Imagery is description that uses any of the five senses of sight, sound, taste, touch, and smell. In the poem, Thomas pits light imagery, connected with old men like his father fighting death, against the dark imagery of death itself. The narrator, speaking with passion, urges the elderly to "burn," "rage" like a fire, and "blaze like meteors" in the battle against mortality. Death, in contrast, is described as "dark" and as the "dying of the light." The light images are positive and appealing, implying power. The dark imagery suggests the loss of power in exchange for nothingness.
The repeated use of "good night" is a euphemism or polite way of saying "death." It is also an example of verbal irony because it means the opposite of what it says: death is not good, but bad, because it is dark, and darkness is a negative state of being in the poem that the elderly are urged to fight against with everything they've got.

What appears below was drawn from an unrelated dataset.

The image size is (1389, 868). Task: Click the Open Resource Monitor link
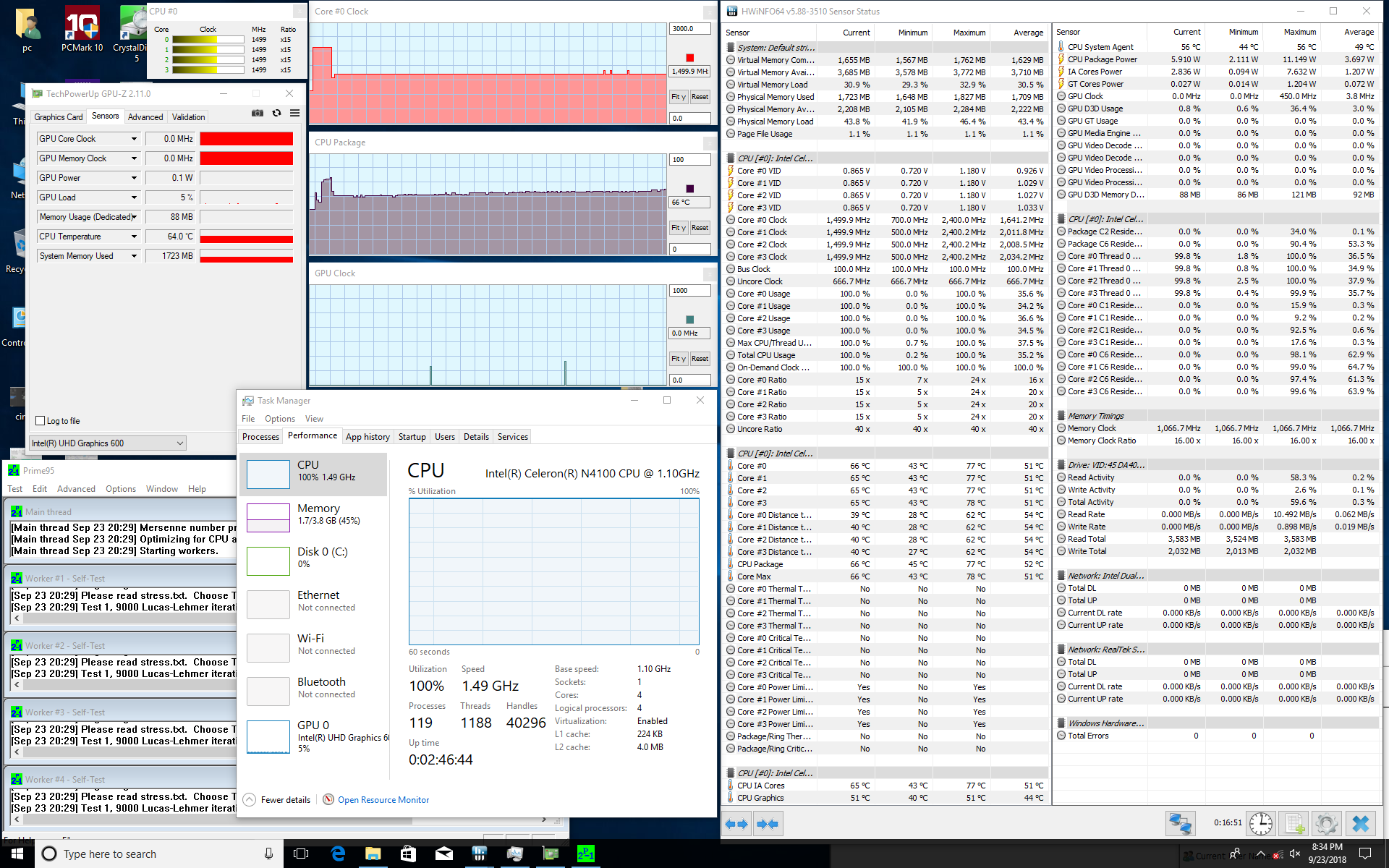pos(383,800)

Repetition adds emotional intensity and weight to a word or group of words, as well as a sense of rhythm. The repeated use of "rage, rage" conveys the deep feelings of the speaker. He is not at all calm or detached about death, but urgent and insistent in his demand that his father struggle fiercely to stay alive. Throughout the poem, Thomas uses figurative rather than literal language because it adds to the emotional impact of the poem's theme that the elderly should not accept death.